After recent mass shootings across the country, local police say any gun control efforts should include background checks for mental health.
After recent mass shootings across the country, local police say any gun control efforts should include background checks for mental health.
OKLAHOMA CITY –
Oklahoma police chiefs are speaking out about gun control. They’re supporting a bill that would crack down on mental health checks for gun buyers.
There’s already a law on the books that prohibits people with certain mental health issues to buy a gun. Those records are kept in a federal database.
But Oklahoma records are not included, because the state doesn’t submit them. And those in law enforcement want that loophole closed.
After recent mass shootings across the country, local police say any gun control efforts should include background checks for mental health.

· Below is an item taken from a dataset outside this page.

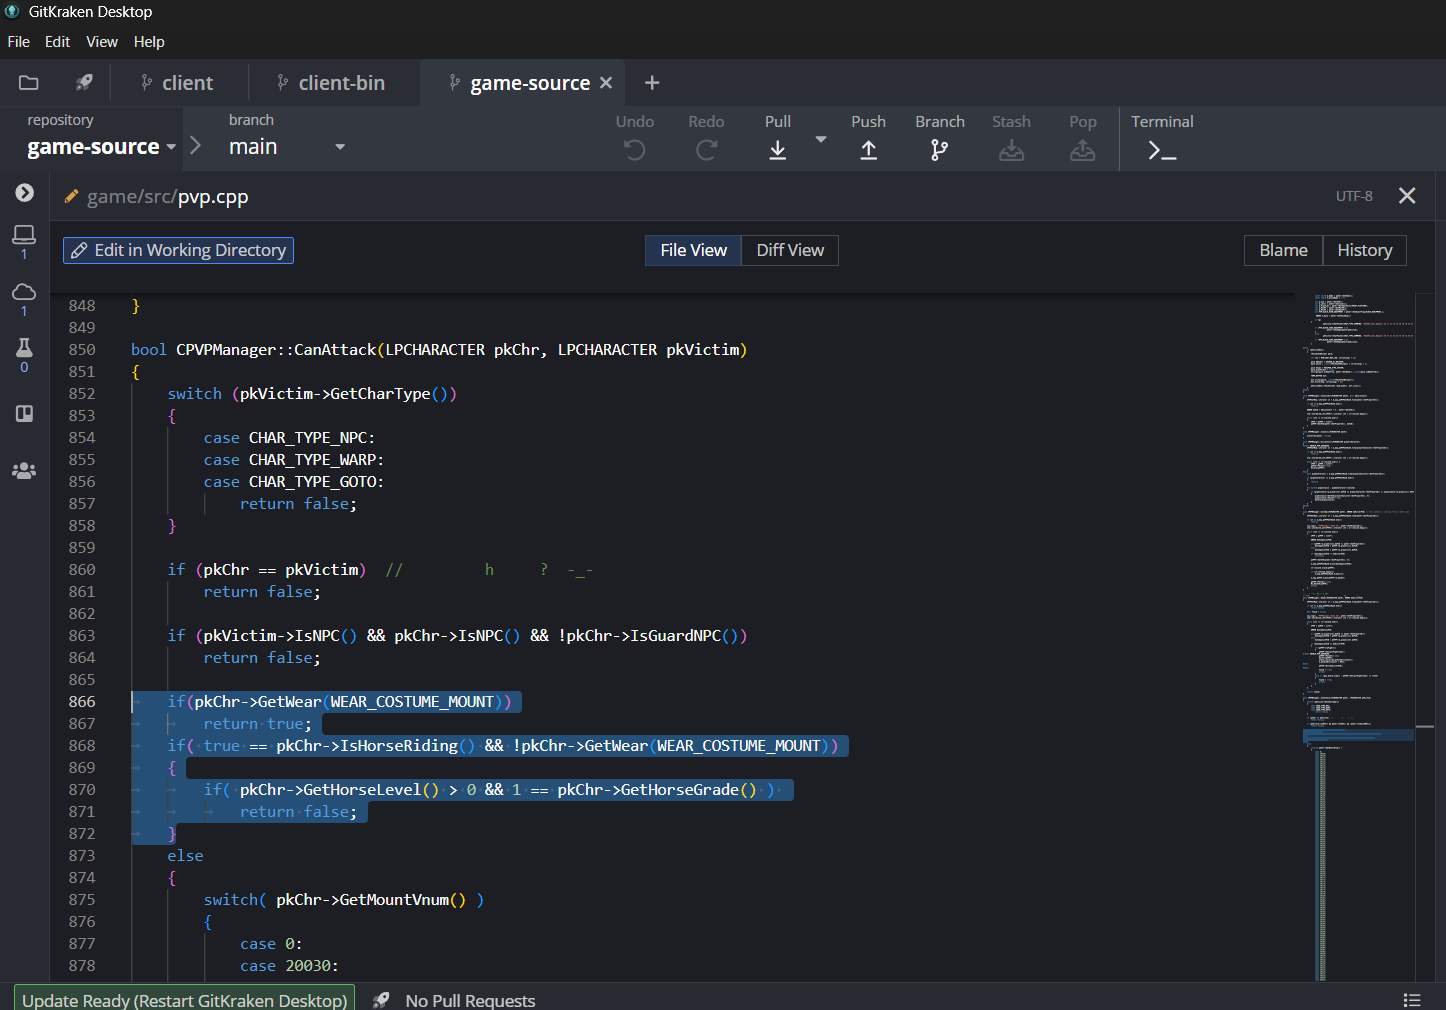Click Edit in Working Directory button
The width and height of the screenshot is (1446, 1010).
click(x=178, y=250)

“Although this is a divisive subject, gun control in general, I think we can all agree that anyone that goes on a rampage probably has some mental health issues at the time they commit the crime,” Stillwater Director of Public Safety Norm McNickle said.
McNickle is the president of the Oklahoma Association of Chiefs of Police. The group says it’s too easy right now for guns to get in the wrong hands, and here’s why.
When you go to buy a gun in Oklahoma, you’ll fill out a federal form.
One of the questions asks whether the potential gun buyer has ever been adjudicated as mentally ill or institutionalized.
“Oklahoma does not report that,” McNickle says, “and all a person has to do is check the box,‘no,’ and no one would ever know.”
House Bill 1240,authored by Rep. Steve Martin, would close the loophole, requiring mental health records in Oklahoma to be submitted to the National Instant Criminal Background Check System.
That’s what gun dealers check during a sale.
“You would be amazed at how many people are evaluated by a mental health professional, go before a judge, and they are found to be a danger to themselves or others,” said McNickle. “We’re talking thousands in the state of Oklahoma in a year’s period of time.”
Again, those records are kept when the court decides whether a person is mentally competent.
If passed, the bill would require county court clerks offices to submit those records to the federal database
The bill has passed the House and now moves to the Senate. The OACP says it supports the implementation of existing gun control laws and opposes the assault weapons ban.